Sunday, January 20, 2008

Conversation Killer

Last night I went out for drinks for a friends birthday. There was a mixture of her friends there, some of whom I knew, some I'd never met before. So, as you would expect, some conversations were a bit stilted, nothing more than small talk.

At one point I ended up in conversation with a girl I know reasonably well and her boyfriend who I had never met before. I mentioned the problems of funding in the theatre, not expecting anyone to be interested but in response to a question about how my job was going. I said it was a difficult time for the theatre and there was a bit of a money problem in the sector.

To which the boyfriend said

"One month I'm going to ask for my salary entirely in cash just so I can see what such a large sum of money looks like in notes"

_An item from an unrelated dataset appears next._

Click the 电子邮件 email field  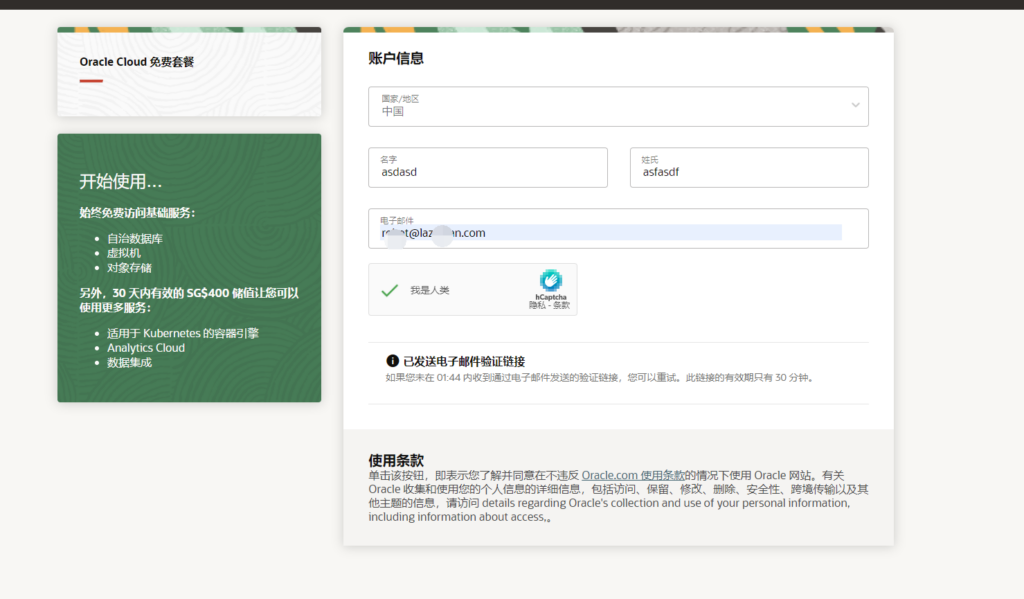(618, 229)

I didn't quite know what to say at this point and at the earliest opportunity I moved to talk to someone else. I was well aware that this person had a well-paid job as I'd been told previously about his girlfriend's boasts. But is it not rather an odd thing to say in conversation? I don't have a problem with someone else's success and I am well aware that I made the decision to work in an industry that is never going to lead me to such material wealth.

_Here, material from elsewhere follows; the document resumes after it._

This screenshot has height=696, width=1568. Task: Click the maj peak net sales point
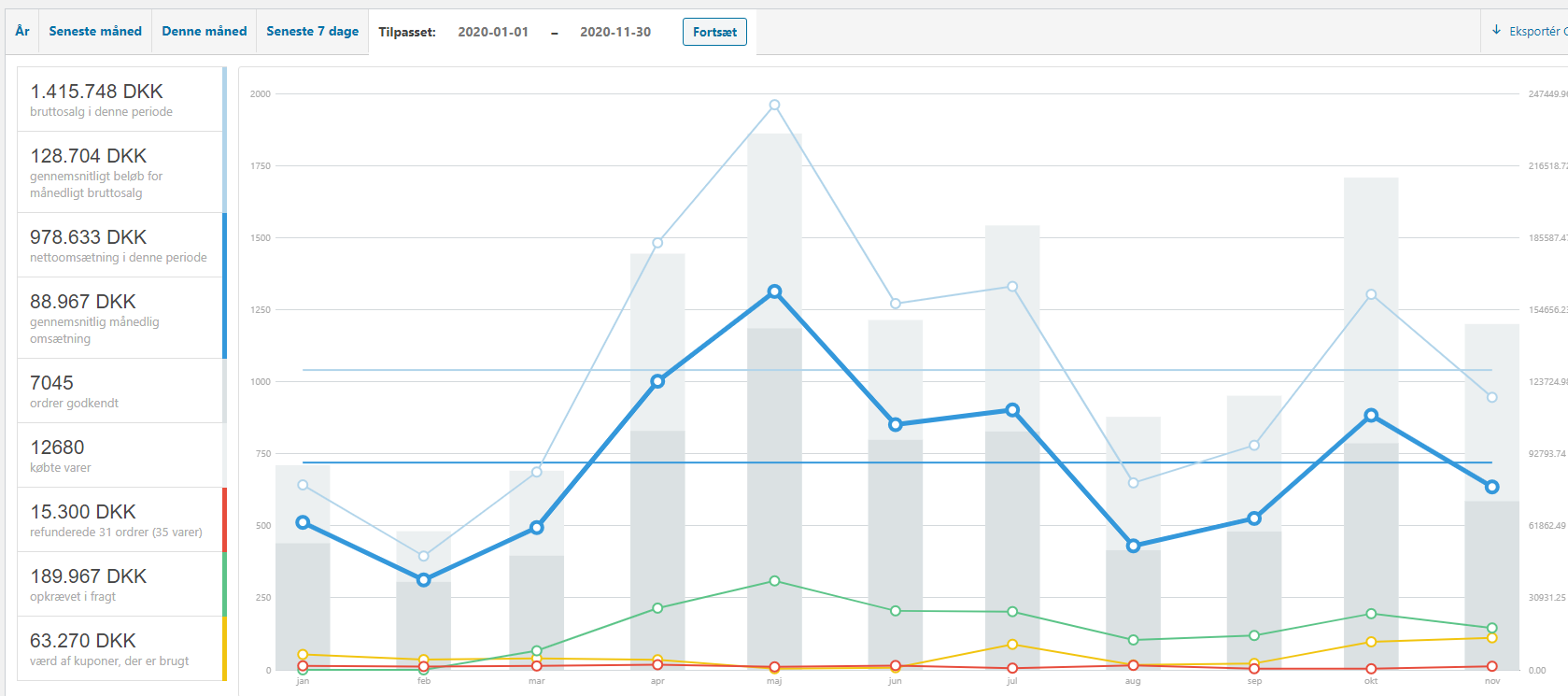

But really is that what passes for polite conversation these days?

5 comments:

cogidubnus said...

It's the sub-species observed by Harry Enfield and the like: "I am considerably richer than you", to whom the trappings of wealth are everything and all else none...

Whwn he loses that well paid job his whole existence will crumble...he'll have nothing to talk about, nothing to value himself for...offensive now, but in the end just sad...

Anonymous said...

I hate this kind of attitude and boasts - I know someone who says things like this in a thinly veiled attempt to kickstart a converstaion about how great he is based on how much he earns.

The other half and I take great delight in ignoring his boasts and changing the subject to something we can be sure he knows nothing about (seemingly most things as he is supremely uninterested in anything other than money and how much he makes and how it is bound to be more than us) to deflate his ego a bit...childish but satisfying...as cogi says for sub-species like this, without the money they'll have no existence!

Katy Swift said...

Such a pity though don't you think?
All that money and no personality?

Doing something you love is far more important as I have realised. Why else would I have given up a decent job and become a student? All together now -

"We was poor, but we was 'appy"

SandDancer said...

I did think we'd left that sort of thing behind in the 80s, but apparently not.

I do wonder if it might have been a reaction to me talking about the theatre and perhaps that made him feel uncomfortable.

Roses said...

I've found that people with their sights firmly set on money, have a hard time dealing with 'arty' people who go for job satisfaction.

They are making the ulitimate sacrifice: no personality, ulcers, late nights, conference meetings day and night, stress related illness; and there you are talking about fun stuff.